T.G. Phillips (Caltech)

The Herschel Mission is a European Space Agency (ESA) cornerstone project consisting of a 3.7 m diameter passively cooled telescope and liquid helium cooled focal plane, to be placed into an L2 orbit. NASA is an important collaborator providing many of the instrument components. Herschel will be launched by an Arianne V rocket in 2007. The mission lifetime will be at least 3 years. The telescope will be diffraction limited to about 100 microns. The three instruments are PACS, using a mixture of photodetectors and bolometers for moderate resolution grating spectroscopy and continuum mapping, SPIRE, using bolometers and an FTS for moderate resolution spectroscopy and continuum mapping at longer wavelengths, and HIFI, a heterodyne instrument covering about 500 GHz to 2000 GHz (with one or two gaps in coverage) at very high resolution. HIFI uses a combination of SIS and HEB detectors and a novel diode multiplyer scheme for the local oscillator. All three instruments have requirements for laboratory work, but HIFI is the most in need and will be emphasized here.

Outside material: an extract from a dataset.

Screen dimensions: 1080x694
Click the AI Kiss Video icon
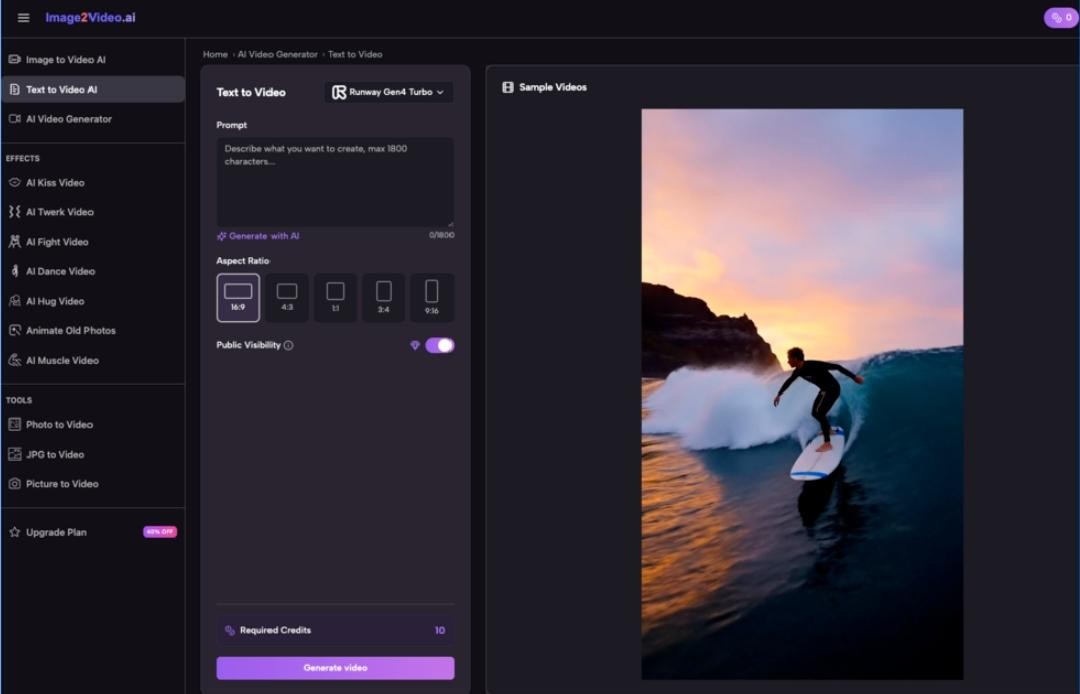15,183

HIFI is designed for study of lines impeded by the Earth’s atmosphere. These are primarily water lines, so a major requirement for HIFI is the collision parameter for \mathrm{H2O}, for levels up to J=6, at least. Line frequencies are essential for HIFI, particularly for hydride and deuteride molecules, where there may be only one or two lines available to Herschel and identification will depend on accuracy in both the lab and the ISM.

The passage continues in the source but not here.